Genau das ist es, voran sie mit ganzem Einsatz arbeitet. Der Musik-Newsticker von Zeit-Online meldet mit Berufung auf The Sun: “Trotz großer beruflicher Erfolge hat die amerikanische Sängerin Lady Gaga nie Geld in der Tasche. »Ich bin schon viermal bankrott gewesen. Mein Manager will mich erschießen. Jeden Dollar, den ich verdiene, stecke ich wieder in die Show», beschreibt die schrille 23-Jährige ihre finanzielle Lage.”
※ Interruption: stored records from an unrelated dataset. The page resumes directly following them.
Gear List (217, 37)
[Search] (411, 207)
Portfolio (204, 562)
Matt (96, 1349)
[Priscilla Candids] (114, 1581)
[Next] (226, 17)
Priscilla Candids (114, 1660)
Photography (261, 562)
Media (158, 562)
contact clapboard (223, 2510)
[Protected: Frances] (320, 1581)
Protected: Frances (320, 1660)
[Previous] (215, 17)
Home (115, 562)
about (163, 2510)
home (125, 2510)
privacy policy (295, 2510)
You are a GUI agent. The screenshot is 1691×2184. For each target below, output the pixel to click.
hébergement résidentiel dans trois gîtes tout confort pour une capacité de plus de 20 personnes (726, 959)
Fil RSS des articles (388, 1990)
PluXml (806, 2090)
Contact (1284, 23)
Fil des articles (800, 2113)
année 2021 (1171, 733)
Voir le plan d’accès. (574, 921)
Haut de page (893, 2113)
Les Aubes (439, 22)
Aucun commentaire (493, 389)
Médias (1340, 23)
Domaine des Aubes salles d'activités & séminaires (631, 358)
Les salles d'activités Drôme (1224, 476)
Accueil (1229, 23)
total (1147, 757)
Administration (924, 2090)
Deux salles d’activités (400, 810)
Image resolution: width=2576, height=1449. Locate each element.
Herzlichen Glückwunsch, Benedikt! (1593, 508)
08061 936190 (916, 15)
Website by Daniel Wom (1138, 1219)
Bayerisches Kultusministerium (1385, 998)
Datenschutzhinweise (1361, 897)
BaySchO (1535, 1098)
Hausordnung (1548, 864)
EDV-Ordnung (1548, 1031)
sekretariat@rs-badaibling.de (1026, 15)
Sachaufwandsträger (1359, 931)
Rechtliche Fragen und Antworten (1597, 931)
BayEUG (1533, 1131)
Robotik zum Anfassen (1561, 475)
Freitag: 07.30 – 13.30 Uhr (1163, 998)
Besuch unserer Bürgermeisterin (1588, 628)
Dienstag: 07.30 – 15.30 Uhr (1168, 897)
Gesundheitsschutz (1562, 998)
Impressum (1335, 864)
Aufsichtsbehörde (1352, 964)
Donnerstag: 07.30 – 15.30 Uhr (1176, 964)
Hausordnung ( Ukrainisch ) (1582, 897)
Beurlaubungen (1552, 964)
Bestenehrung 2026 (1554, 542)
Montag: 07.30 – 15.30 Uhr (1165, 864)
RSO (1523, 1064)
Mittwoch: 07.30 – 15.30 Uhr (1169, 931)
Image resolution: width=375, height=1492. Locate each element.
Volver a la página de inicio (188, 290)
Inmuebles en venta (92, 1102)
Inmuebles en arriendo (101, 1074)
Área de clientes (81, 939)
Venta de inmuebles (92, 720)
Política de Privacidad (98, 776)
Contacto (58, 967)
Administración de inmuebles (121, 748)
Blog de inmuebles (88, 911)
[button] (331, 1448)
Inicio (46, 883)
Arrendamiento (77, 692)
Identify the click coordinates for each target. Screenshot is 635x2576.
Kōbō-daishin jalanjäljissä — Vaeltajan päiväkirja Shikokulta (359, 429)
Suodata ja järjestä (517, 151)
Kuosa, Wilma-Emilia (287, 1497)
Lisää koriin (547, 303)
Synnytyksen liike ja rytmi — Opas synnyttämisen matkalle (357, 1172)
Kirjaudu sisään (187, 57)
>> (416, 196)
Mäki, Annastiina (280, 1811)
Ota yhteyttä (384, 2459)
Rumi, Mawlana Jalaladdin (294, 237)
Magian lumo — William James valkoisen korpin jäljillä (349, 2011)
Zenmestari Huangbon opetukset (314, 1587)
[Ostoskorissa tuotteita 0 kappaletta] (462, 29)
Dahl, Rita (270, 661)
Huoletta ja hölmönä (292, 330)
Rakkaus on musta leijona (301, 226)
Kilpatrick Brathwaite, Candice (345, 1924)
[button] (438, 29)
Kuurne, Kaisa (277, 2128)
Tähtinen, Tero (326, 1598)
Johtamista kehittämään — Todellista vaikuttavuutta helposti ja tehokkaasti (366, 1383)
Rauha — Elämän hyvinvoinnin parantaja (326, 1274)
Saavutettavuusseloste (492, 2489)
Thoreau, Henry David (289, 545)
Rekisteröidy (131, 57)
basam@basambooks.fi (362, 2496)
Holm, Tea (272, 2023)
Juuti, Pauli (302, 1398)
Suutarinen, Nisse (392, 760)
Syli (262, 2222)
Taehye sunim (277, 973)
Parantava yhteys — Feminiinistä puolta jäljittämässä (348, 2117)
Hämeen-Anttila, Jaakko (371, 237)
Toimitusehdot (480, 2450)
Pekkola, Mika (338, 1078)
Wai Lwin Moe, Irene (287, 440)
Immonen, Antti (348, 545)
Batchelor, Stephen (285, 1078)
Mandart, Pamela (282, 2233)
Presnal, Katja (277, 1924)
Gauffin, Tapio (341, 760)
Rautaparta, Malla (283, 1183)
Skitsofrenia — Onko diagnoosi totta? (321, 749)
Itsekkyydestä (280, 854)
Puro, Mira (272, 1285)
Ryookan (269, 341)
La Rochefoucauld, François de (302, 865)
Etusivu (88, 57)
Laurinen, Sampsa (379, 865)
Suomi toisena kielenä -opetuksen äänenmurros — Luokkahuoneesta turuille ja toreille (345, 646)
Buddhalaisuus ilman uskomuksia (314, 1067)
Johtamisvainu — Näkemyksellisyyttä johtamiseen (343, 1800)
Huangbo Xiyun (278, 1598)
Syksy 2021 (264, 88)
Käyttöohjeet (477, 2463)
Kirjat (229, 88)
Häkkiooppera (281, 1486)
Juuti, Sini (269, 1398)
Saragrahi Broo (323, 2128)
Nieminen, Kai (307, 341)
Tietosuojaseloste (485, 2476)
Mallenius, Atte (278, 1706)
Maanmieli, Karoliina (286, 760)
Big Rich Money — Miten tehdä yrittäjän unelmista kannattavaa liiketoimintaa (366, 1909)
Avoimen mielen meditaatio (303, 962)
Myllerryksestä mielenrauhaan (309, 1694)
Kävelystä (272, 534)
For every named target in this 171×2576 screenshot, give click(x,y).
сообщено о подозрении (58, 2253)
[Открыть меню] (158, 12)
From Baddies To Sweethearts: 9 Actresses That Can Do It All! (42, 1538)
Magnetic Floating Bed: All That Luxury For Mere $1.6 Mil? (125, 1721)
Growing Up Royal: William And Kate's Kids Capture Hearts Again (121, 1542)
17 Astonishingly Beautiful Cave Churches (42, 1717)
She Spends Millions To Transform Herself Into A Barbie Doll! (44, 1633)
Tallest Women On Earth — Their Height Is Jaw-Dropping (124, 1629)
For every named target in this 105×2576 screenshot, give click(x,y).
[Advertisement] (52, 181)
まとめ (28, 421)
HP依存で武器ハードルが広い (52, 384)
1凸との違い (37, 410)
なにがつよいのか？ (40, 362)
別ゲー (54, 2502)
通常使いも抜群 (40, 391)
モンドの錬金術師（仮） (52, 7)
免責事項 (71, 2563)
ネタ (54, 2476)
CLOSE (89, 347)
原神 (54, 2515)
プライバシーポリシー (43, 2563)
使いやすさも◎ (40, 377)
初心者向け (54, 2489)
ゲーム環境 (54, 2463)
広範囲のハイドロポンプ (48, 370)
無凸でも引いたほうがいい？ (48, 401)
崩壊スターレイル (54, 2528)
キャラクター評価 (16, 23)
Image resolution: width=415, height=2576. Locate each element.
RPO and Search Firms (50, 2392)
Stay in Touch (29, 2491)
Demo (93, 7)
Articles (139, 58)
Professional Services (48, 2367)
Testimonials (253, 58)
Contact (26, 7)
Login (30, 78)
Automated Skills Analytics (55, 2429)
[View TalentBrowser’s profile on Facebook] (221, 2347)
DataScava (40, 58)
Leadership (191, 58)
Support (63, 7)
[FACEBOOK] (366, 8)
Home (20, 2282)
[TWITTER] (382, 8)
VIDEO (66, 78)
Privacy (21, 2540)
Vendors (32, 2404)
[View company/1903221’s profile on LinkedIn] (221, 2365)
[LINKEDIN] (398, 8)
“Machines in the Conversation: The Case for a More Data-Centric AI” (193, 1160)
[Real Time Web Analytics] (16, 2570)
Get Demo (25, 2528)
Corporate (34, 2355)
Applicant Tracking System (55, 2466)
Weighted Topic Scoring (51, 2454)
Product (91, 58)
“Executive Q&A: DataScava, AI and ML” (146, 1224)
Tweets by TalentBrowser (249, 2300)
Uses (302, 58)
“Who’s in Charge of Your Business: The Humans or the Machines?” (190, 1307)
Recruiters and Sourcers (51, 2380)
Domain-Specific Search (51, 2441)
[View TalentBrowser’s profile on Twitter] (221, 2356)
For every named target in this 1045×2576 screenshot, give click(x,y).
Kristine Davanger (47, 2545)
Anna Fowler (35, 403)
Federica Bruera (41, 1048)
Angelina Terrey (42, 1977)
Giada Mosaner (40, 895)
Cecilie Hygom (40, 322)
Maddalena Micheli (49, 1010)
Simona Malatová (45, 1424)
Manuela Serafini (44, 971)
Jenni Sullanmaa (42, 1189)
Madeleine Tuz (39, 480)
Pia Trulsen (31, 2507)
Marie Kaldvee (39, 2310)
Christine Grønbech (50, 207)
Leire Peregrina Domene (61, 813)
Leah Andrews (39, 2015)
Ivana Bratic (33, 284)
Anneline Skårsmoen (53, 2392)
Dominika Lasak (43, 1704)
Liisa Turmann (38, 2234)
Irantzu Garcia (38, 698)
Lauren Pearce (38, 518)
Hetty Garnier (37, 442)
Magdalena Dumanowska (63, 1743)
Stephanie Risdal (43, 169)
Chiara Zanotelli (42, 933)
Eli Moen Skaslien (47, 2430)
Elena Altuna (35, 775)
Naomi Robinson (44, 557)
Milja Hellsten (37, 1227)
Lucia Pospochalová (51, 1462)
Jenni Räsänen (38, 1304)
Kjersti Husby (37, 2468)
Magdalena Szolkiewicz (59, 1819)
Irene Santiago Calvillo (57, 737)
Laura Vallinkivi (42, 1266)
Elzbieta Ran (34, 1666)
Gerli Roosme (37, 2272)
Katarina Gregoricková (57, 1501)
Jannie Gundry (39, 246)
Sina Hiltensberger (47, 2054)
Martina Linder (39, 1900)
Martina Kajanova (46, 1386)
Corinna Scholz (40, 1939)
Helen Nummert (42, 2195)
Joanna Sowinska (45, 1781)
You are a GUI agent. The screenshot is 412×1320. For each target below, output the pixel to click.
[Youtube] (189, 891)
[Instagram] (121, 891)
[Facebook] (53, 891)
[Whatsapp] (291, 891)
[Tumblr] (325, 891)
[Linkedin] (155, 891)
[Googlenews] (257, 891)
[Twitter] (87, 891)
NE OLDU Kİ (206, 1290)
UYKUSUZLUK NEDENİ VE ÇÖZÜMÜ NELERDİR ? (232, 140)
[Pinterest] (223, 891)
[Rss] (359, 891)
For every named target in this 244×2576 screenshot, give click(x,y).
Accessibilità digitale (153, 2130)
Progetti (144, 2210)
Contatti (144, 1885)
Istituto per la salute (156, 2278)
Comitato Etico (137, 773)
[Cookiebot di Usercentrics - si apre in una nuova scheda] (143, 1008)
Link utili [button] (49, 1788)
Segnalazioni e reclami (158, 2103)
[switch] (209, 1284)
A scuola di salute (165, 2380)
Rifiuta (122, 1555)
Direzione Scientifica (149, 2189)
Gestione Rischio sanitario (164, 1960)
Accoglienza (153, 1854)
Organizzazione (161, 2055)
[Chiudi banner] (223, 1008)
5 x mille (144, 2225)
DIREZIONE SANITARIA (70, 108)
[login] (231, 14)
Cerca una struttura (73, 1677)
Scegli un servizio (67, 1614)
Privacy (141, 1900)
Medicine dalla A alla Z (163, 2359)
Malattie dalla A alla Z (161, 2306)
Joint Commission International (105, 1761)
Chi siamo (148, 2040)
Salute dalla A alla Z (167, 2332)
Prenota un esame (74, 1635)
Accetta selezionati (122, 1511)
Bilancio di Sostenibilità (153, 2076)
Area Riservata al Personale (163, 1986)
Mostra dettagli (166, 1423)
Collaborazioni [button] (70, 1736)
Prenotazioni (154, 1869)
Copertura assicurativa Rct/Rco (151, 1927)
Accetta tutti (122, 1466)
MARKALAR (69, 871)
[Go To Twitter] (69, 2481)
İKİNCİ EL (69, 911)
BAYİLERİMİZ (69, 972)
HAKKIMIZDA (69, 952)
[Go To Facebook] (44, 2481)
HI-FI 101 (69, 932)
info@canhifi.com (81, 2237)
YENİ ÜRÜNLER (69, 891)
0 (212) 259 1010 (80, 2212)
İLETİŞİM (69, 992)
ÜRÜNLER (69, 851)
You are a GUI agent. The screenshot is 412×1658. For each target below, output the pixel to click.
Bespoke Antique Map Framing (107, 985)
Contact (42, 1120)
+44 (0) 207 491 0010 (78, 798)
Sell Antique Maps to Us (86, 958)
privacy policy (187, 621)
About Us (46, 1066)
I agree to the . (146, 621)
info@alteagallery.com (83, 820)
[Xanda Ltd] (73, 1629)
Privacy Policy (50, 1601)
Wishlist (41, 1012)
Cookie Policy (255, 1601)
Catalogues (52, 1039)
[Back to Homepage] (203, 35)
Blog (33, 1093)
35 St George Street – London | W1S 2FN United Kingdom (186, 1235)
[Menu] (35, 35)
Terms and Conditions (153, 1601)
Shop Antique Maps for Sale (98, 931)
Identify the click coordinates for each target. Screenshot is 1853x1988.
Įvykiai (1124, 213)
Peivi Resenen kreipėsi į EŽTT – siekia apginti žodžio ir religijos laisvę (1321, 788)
Die Verkörperung des Prinzip Pop

Ihre Outfits, die überbordende Bühnenshow, die mit der Projektion eines Videos mit dem anspielungsreichen Namen «Who Shot Candy Warhol» beginnt und mit Pyrotechnik endet – ihren Künstlernamen hat Lady GaGa nicht umsonst dem Song «Radio Ga Ga» entlehnt. »We hardly need to use our ears/ How music changes through the years».

Sie ist die Perfektionierung dessen, was Queen dort betrauern, was aber nicht erst seit der Einführung von MTV Realität ist: Die Fixierung auf die visuellen Aspekte von Pop vor dem Hintergrund der jeweiligen musikalischen Ebene. Es geht schon immer um Körper, Haltungen, Maskierungen und Inszenierung – Lady GaGa spitzt das  Ganze lediglich einmal wieder spektakulär zu.

Lady GaGa ist Pop as pop can. Und somit das Gewächs im Wald aus lauter Bäumen, das das Schild mit der Aufschrift «Baum» nicht nur offen vor sich her trägt, sondern sich sogar damit schmückt.